Two of its most notable acquisitions include that of SpringCM in 2018 for $220m, and Seal Software in February this year for $188m. As companies accelerate their digital transformation plans in the midst of the coronavirus pandemic, these acquisitions have helped DocuSign stay ahead of the game.
“Being able to offer a suite of services from the start of a contract to the finish differentiates DocuSign from its eSignature rivals and increases the revenue it generates from its existing customers. More importantly, this distinction boosts the company's subscription revenue, an attractive reason to own a stock like DocuSign,” Donna Fuscaldo writes in The Motley Fool.
“Being able to offer a suite of services from the start of a contract to the finish differentiates DocuSign from its eSignature rivals and increases the revenue it generates from its existing customers. More importantly, this distinction boosts the company's subscription revenue, an attractive reason to own a stock like DocuSign” - Donna Fuscaldo
Is DocuSign a Buy?
According to Zacks, DocuSign is expected to report earnings of $0.11 per share this week, which would represent growth of 57.14% year-on-year.

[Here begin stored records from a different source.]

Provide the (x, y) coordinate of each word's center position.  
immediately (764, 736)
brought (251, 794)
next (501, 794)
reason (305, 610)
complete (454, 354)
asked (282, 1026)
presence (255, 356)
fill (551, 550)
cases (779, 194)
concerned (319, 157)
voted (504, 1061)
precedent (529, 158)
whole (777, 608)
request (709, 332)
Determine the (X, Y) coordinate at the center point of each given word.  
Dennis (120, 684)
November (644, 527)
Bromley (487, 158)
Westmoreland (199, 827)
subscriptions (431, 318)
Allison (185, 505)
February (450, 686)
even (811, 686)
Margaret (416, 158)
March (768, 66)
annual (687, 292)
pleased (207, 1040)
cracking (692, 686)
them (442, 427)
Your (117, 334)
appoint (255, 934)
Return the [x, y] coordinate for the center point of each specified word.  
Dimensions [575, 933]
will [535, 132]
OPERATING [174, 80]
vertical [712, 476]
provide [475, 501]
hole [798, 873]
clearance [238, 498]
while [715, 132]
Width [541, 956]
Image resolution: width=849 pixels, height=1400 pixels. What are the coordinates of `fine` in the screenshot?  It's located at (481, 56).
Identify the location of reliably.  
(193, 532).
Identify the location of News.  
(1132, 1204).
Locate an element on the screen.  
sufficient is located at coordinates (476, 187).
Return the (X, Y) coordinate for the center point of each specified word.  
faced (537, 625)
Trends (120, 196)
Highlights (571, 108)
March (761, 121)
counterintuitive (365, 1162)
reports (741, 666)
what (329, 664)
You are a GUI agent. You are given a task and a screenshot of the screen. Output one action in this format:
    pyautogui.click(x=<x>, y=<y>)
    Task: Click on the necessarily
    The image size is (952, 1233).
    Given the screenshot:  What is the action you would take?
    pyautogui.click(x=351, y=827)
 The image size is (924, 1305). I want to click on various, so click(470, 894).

The consensus estimate indicates revenue of $284m, up 32.74% from the prior-year quarter.
As for the full year, Zacks expects earnings of $0.53 per share (up 70.97% year-on-year) on revenues of $1.31bn, up 34.43% year-on-year.
Although Zacks recently downgraded its rating for DocuSign from buy to hold, the consensus among 15 analysts polled by CNN Money is to buy. This comes from a majority of nine, with five giving the share price a hold rating and one giving an underperform.
Among 13 analysts offering 12-month share price forecasts, CNN Money reports a median target of $90, with a high estimate of $150 and a low of $80. The median estimate represents a -38.9% decrease from 1 June’s closing price of $147.22.